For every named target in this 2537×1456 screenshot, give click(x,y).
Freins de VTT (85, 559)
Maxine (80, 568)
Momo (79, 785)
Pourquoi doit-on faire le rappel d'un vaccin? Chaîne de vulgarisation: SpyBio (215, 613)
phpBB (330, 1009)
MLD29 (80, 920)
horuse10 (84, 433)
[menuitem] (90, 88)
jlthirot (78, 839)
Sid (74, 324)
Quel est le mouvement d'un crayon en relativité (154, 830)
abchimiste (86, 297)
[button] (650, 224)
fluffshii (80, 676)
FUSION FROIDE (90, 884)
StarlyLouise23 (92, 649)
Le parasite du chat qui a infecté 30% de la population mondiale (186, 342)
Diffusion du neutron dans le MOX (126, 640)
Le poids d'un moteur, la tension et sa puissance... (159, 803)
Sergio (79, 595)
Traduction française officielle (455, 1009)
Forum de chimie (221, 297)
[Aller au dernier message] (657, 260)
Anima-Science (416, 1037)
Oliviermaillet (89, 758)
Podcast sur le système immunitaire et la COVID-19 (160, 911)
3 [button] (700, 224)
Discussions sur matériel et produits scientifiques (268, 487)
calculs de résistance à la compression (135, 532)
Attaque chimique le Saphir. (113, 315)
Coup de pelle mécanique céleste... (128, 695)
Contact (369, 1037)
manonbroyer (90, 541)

◆ ◆ ◆ ◆ ◆

#### TASK DIRECTIONS:
Starting at the line above that holds "Anima-Science (416, 1037)" and ending at the line that holds "Coup de pelle mécanique céleste... (128, 695)", transcribe each line exactly and include no other lines.

#### SOLUTION TO THIS EXERCISE:
Anima-Science (416, 1037)
Oliviermaillet (89, 758)
Podcast sur le système immunitaire et la COVID-19 (160, 911)
3 [button] (700, 224)
Discussions sur matériel et produits scientifiques (268, 487)
calculs de résistance à la compression (135, 532)
Attaque chimique le Saphir. (113, 315)
Coup de pelle mécanique céleste... (128, 695)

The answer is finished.